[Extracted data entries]
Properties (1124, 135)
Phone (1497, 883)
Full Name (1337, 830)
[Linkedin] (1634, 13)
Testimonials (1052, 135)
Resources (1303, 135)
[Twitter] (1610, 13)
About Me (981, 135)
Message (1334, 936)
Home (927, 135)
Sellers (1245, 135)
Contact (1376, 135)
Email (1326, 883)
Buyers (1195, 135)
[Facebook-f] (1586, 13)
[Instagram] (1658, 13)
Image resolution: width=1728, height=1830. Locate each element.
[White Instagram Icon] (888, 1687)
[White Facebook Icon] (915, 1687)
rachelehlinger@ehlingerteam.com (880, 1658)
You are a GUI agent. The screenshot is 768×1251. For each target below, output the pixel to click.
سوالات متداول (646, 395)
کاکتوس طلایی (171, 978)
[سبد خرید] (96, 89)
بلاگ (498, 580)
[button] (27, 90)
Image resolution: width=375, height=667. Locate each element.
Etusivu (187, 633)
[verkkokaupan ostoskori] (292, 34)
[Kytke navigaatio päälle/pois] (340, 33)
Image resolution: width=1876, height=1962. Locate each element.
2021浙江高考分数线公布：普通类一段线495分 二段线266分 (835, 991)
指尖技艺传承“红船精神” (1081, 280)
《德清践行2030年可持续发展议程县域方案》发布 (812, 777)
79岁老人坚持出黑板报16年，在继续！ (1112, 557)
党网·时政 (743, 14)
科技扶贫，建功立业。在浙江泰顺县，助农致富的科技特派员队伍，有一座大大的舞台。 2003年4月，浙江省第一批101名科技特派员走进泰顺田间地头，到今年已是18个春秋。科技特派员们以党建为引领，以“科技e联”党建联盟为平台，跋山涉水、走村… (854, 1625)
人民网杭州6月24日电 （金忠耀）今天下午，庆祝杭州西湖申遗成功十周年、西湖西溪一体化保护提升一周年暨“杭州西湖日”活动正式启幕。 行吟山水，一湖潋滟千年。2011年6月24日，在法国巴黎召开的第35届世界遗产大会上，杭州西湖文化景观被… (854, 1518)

WORK ORDER
Reprint the data above from the opening line to the line holding "[verkkokaupan ostoskori] (292, 34)", inclusive, and nothing else.

RESULT FOR THIS EXERCISE
Properties (1124, 135)
Phone (1497, 883)
Full Name (1337, 830)
[Linkedin] (1634, 13)
Testimonials (1052, 135)
Resources (1303, 135)
[Twitter] (1610, 13)
About Me (981, 135)
Message (1334, 936)
Home (927, 135)
Sellers (1245, 135)
Contact (1376, 135)
Email (1326, 883)
Buyers (1195, 135)
[Facebook-f] (1586, 13)
[Instagram] (1658, 13)
Image resolution: width=1728, height=1830. Locate each element.
[White Instagram Icon] (888, 1687)
[White Facebook Icon] (915, 1687)
rachelehlinger@ehlingerteam.com (880, 1658)
You are a GUI agent. The screenshot is 768×1251. For each target below, output the pixel to click.
سوالات متداول (646, 395)
کاکتوس طلایی (171, 978)
[سبد خرید] (96, 89)
بلاگ (498, 580)
[button] (27, 90)
Image resolution: width=375, height=667. Locate each element.
Etusivu (187, 633)
[verkkokaupan ostoskori] (292, 34)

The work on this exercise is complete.